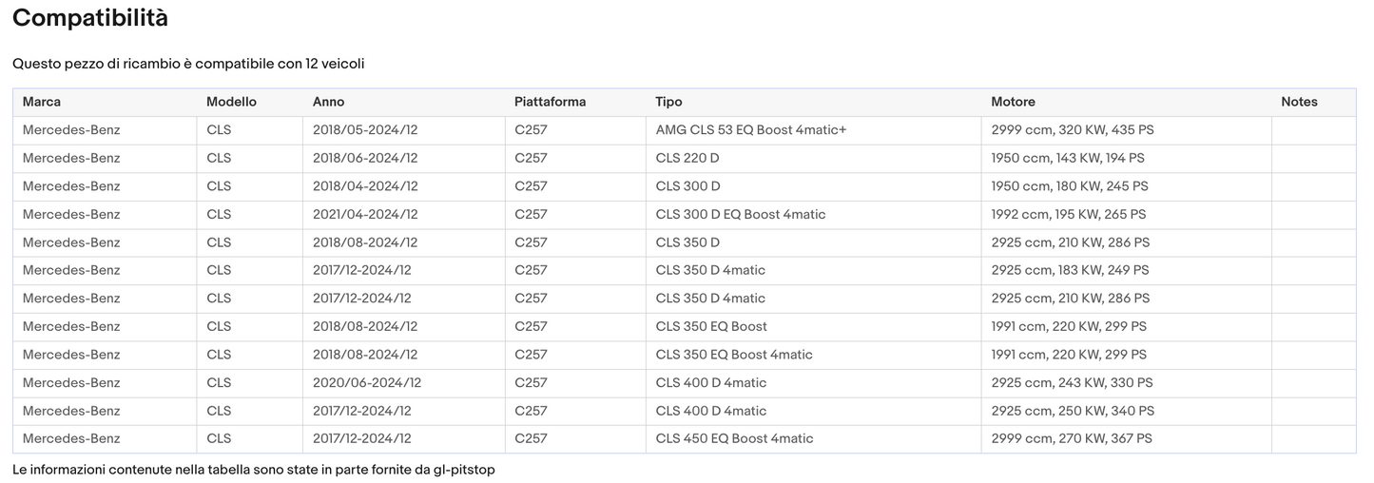Image resolution: width=1374 pixels, height=483 pixels.
Task: Select engine cell 2925 ccm, 183 KW, 249 PS
Action: tap(1070, 270)
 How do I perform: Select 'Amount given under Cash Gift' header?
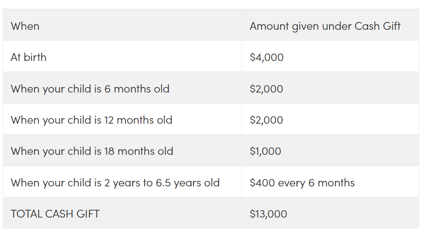[325, 26]
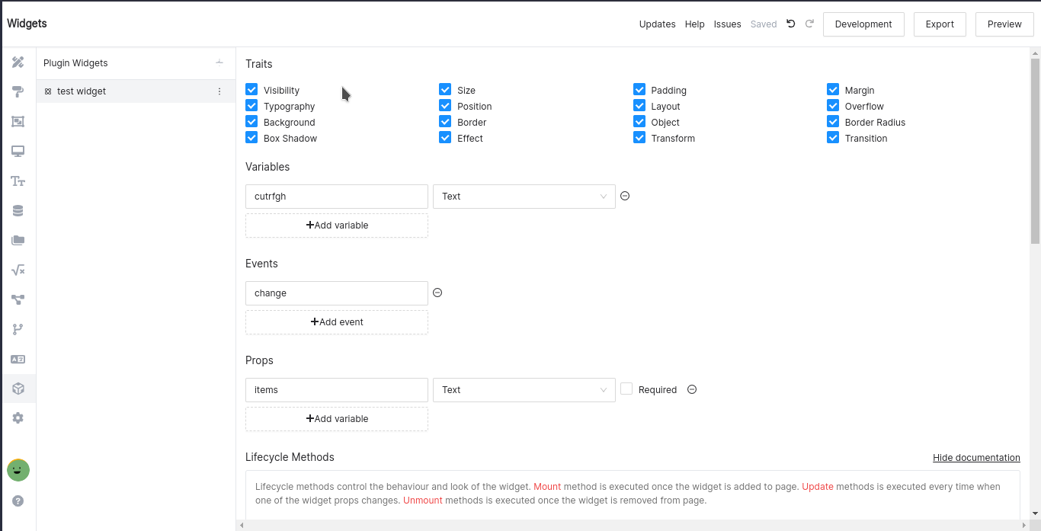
══════════════════════════════
◆ TASK BRIEF
All lines from the one containing "How do I perform: Select" to the last line of the data above, both included, should be printed exactly, and the pictures should not appear.

◆ RESPONSE TO THE EXERCISE
 How do I perform: Select 'Amount given under Cash Gift' header?
[325, 26]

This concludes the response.